--- Texte à lire ---

ENTREPRISE

Les usages d’une profession sont-ils opposables aux tiers ?

Une société accepte un devis de 80 500 € pour la fabrication et la pose d’armature en acier en vue de la construction d’une plateforme logistique.

Un mois plus tard, un nouveau devis est établi par le fabricant pour le même chantier mais pour des quantités et des prix différents.

Soutenant que le contrat a ainsi été unilatéralement modifié, la société en demande la résiliation ainsi que la restitution des sommes versées. Le fabricant prend acte de cette demande mais retient sur les sommes versées une indemnité forfaitaire de 64 000 €, en application des usages professionnels de son secteur.

La société conteste, arguant qu’elle relève d’un secteur différent.

En vain.

Les usages élaborés par une profession ont vocation à régir, sauf convention contraire, non seulement les relations entre ses membres, mais aussi celles de ces derniers avec des personnes étrangères à cette profession dès lors qu’il est établi que celles-ci, après en avoir eu connaissance, les ont acceptés. Or, dans cette affaire, le devis initial et la facture rappelaient que le contrat était soumis aux usages professionnels et conditions générales des armaturiers.

Cour de cassation, chambre commerciale, 4 octobre 2023, pourvoi n° 22.15.685.

AG : une décision prise à l’unanimité ne peut pas être abusive

L’associé majoritaire et gérant d’une société par actions simplifiée (SAS) consent, avec le concours de l’associé minoritaire, une promesse de cession de la totalité des actions de la société au profit d’un tiers.

Peu de temps avant la réitération de la promesse, l’assemblée générale de la SAS décide, à l’unanimité, d’octroyer une prime exceptionnelle de 83 000 € au dirigeant.

Quelques mois plus tard, la société, dont le cessionnaire des parts est devenu le dirigeant, refuse de verser cette somme.

La SAS et le nouvel acquéreur demande alors l’annulation pour abus de majorité de l’assemblée générale ayant attribué la prime. En vain. Saisie du litige, la Cour de cassation juge qu’une décision prise à l’unanimité des associés d’une société ne peut pas être constitutive d’un abus de majorité.

Cour de cassation, chambre commerciale, 8 novembre 2023, pourvoi n° 22-13.851

Mandat ad hoc : précision sur la confidentialité de la procédure

Après avoir bénéficié d’une procédure de mandat ad hoc, une entreprise, en cessation des paiements, sollicite sa mise en redressement judiciaire.

Dans le cadre de l’examen de sa demande d’ouverture de la procédure collective, les juges ordonnent la communication des pièces et actes relatifs au mandat ad hoc.

---

▸ **Défi 1**
Pouvez-vous recopier mot pour mot le passage de la chronique juridique qui commence à « Mandat ad hoc : précision » et se termine à « en redressement judiciaire. » ?
▸ **Défi 2**
Pouvez-vous écrire la suite de la chronique juridique, en partant de sa dernière phrase ?
Les données ne sont d'aucune utilité pour ce travail.

--- Données fournies ---

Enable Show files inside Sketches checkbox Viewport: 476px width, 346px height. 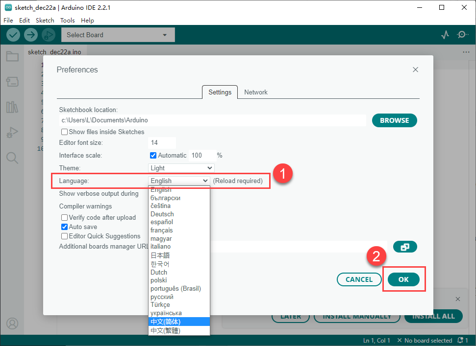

---

▸ **Réponse rédigée 1**
Mandat ad hoc : précision sur la confidentialité de la procédure

Après avoir bénéficié d’une procédure de mandat ad hoc, une entreprise, en cessation des paiements, sollicite sa mise en redressement judiciaire.

▸ **Réponse rédigée 2**
Mais l’entreprise, faisant valoir la confidentialité de cette procédure, conteste le jugement ayant levé la confidentialité du mandat ad hoc.

En vain.

Saisie du litige, la Cour de cassation rappelle qu’il résulte des articles L. 621-1, alinéas 5 et 6, et L. 631-7 du Code de commerce, que le tribunal saisi d’une demande d’ouverture d’une procédure de redressement judiciaire à l’égard d’un débiteur qui bénéficie ou a bénéficié d’un mandat ad hoc ou d’une procédure de conciliation dans les dix-huit mois qui précèdent, peut, d’office ou à la demande du ministère public, obtenir communication des pièces et actes relatifs au mandat ad hoc ou à la conciliation, nonobstant les dispositions de l’article L. 611-15 du même Code.

Cour de cassation, chambre commerciale, 22 novembre 2023, pourvoi n° 22-17.798

BANQUE ET CONSOMMATION

Résolution du contrat : nécessité d’une mise en demeure ?

Une société confie à une autre la maintenance de ses outils de travail.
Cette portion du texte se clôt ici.